【ひとり、静かに。】まあるいお菓子と、あたたかな記憶
12月のある日、
瀬戸内海に浮かぶ小さな島から
1つの小包みが届きました。
かつて暮らしていた
豊島(てしま)という離島。
そこで毎年作られるシュトレンを、
今年もお願いしたのです。
熱い珈琲と一緒に、さっそく一口。
今年は柚子が入っているのだとか。
柑橘の香りがふわりと広がって、
まるで、豊島の空気を
肺いっぱいに吸い込んだような清々しさ。
真っ直ぐに優しいその味は、
どこか懐かしさも帯びていて。
美しい棚田
どこまでも青い海
豊島美術館に流れる
優しい静寂
壇山から眺める夕陽
豊島で出会った愛おしい人たち。
あの場所で過ごした日々が、
キラキラと、瞬く。
薄くカットした、そのまあるいお菓子を
一口ずつ味わいながら、
豊かな島と名の付く場所に
そっと想いを馳せました。
次の春には、
またここへ旅に出ようと、心に決めて。
豊島美術館。

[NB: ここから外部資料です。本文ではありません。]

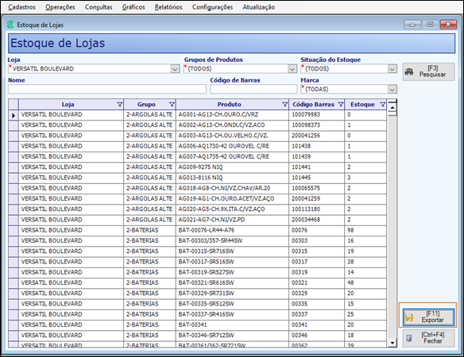Click the F11 Exportar button
Screen dimensions: 464x357
[x=428, y=317]
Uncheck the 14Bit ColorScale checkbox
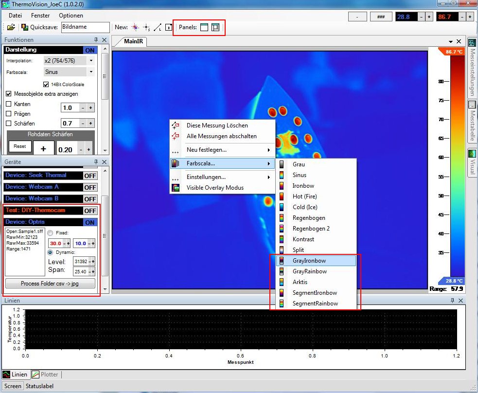Screen dimensions: 478x393 click(46, 84)
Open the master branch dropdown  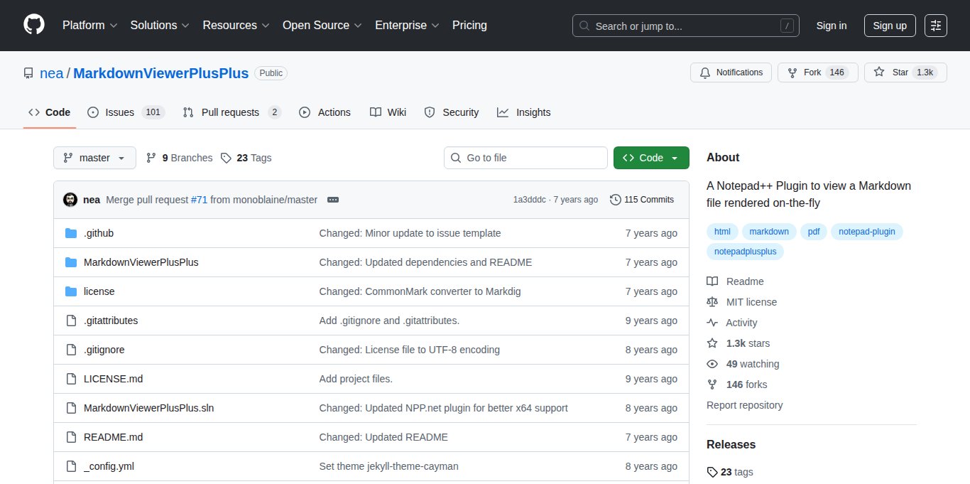94,158
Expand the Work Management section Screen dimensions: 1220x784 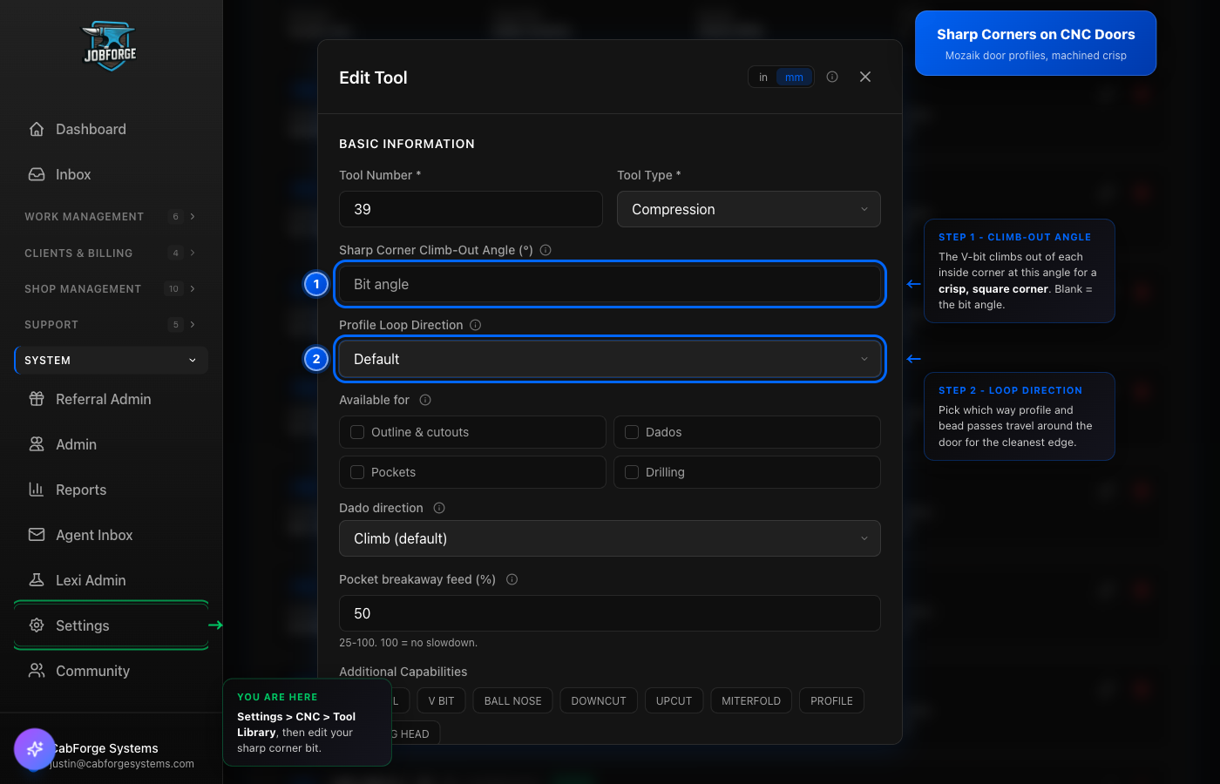[111, 216]
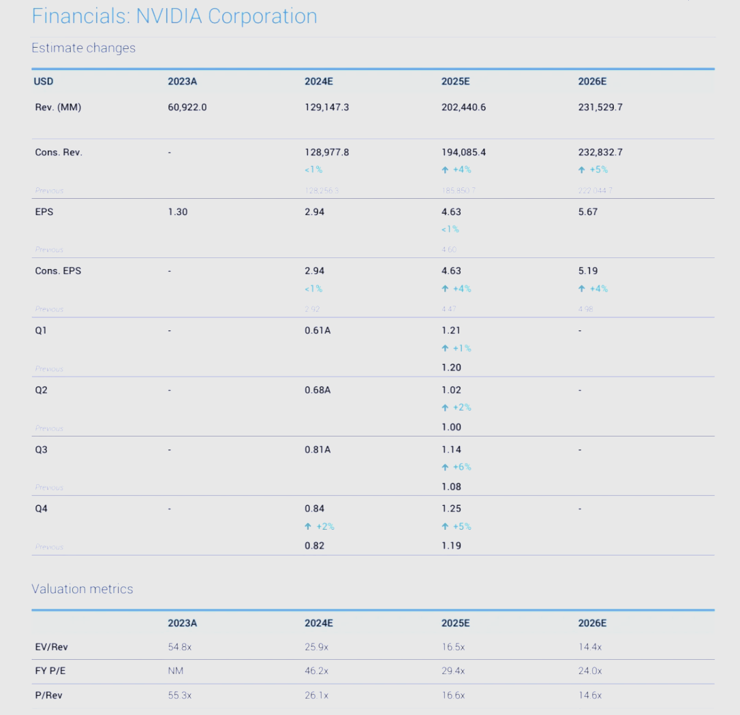Click the Q1 2025E +1% up arrow

tap(445, 349)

初めて訪れた時の胸の震えを、今でも覚えています。
私にとって、豊島という場所は、
肩の力を抜いて、深く呼吸ができる場所。
自分が、自分らしくいられる、そんな場所。
この文章を読んでいるあなたにも、
そんなあたたかな場所が
一つでも多く、傍にありますように。